Особенная интонация «Ярмарки тщеславия» слышней всего в тех сценах, где речь идет о разорении Седли. Диккенсу и в голову бы не пришло, что Седли могут быть так сломлены душевно из-за того, что Осборны лишили их огромной суммы. Парадоксально, но Диккенс меньше опасался бедности, так как был беден прежде, и меньше беспокоился о деньгах, так как обязан был их зарабатывать. Это соединение боли и насмешки, которое и составляет интонацию «Ярмарки тщеславия», может звучать лишь у того, кто преисполнен горечи, но горечи узнавшего банкротство, а не беспомощного, не умеющего зарабатывать. Можно сказать, что это голос пессимиста, стоика, слабого человека или кого угодно; старшее поколение сочло его цинизмом, молодежь — сантиментами, и все в какой-то мере правы. Но главное и в этом разнобое мнений, как и в самой «Ярмарке тщеславия», состоит в том, что Теккерей тут выразил некое новое для английской литературы жизненное ощущение (которое во французской литературе уже было выражено Бальзаком). Власть чистогана — слишком неточное для него название. Ибо к нему примешивается что-то призрачное и зловещее. В нем слышен крик того, кто понял силу денег, столкнувшись с ней, преодолев ее или утратив, но не сумев согласовать ни с собственным достоинством, ни с трезвостью рассудка. Отсюда и метафора заглавия, трактующая весь наш зримый мир как действо с балаганом и марионетками — как Ярмарку Тщеславия. Я бы сказал, что Теккерей не верит в этот мир, как скептики помельче не верят в мир иной.

Ибо о Теккерее можно сказать то, что он сам сказал о Свифте. Он утверждал, что в глубине души у Свифта жило возвышенное чувство — не просветленное, но родственное вере.
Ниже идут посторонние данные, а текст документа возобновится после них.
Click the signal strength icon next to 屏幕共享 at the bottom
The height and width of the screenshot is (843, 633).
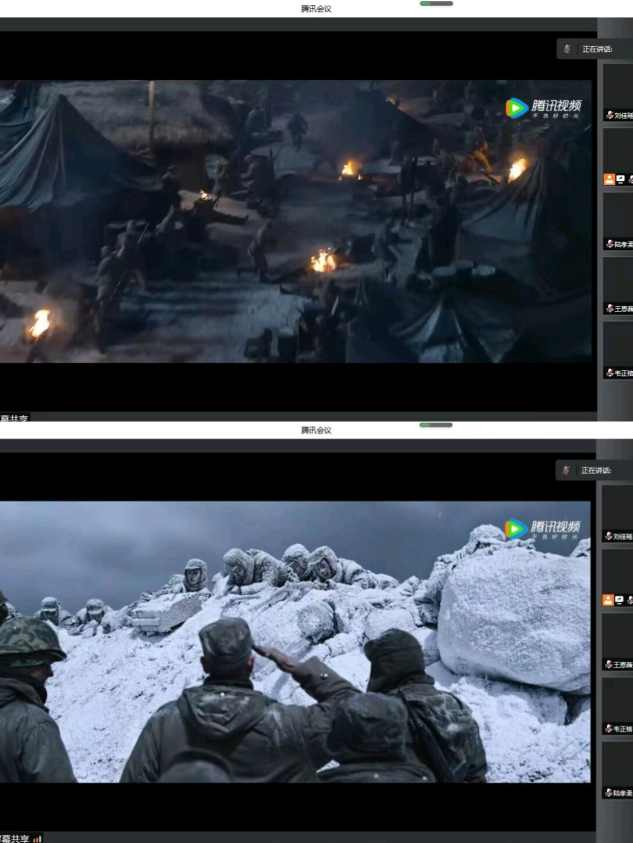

Викторианский век придал религии расплывчатость, классические штудии приблизили к язычеству, и все-таки она была жива, что ясно из неизреченной муки, которой подвергаются пророки и святые. По мнению Теккерея, этот мир фальшив, и значит, есть другой — мир истинный. При внешней раздражительности — о ней уже упоминалось выше, — которой объясняются наименее меткие и самые беззубые его сарказмы, он был слишком велик, чтобы не верить, и никогда в душе не сомневался, что истинное царство правды уравновешивает все земные кривды и обиды. Вот почему я говорю, что он по духу ближе к древним моралистам, чем к современным пессимистам, хотя и знаю, что повторяют это часто и не к месту. Он признавался, что у него есть вкус к морализаторству. Ничуть не сомневаюсь, что многие из нынешних читателей подхватят сказанное, обратив в упрек — презрительный и яростный. Но это никакое не морализаторство. И даже не желание пофилософствовать. Он просто склонен повторять старые истины, словно припев давно известной песни. Не мудрено, что прежде его называли циником, а нынче говорят, что он сентиментален. «А, это старая история», — легко сказать с циничным и сентиментальным чувством. Сам автор убежден был глубочайшим образом, что «Ярмарка тщеславия» — всего лишь старая история, прозренья критиков на сей счет запоздали. Но суть в ином: как большинство старых историй, она на свой лад и великая трагедия, а значит, отдана на волю Божью, и люди тут бессильны.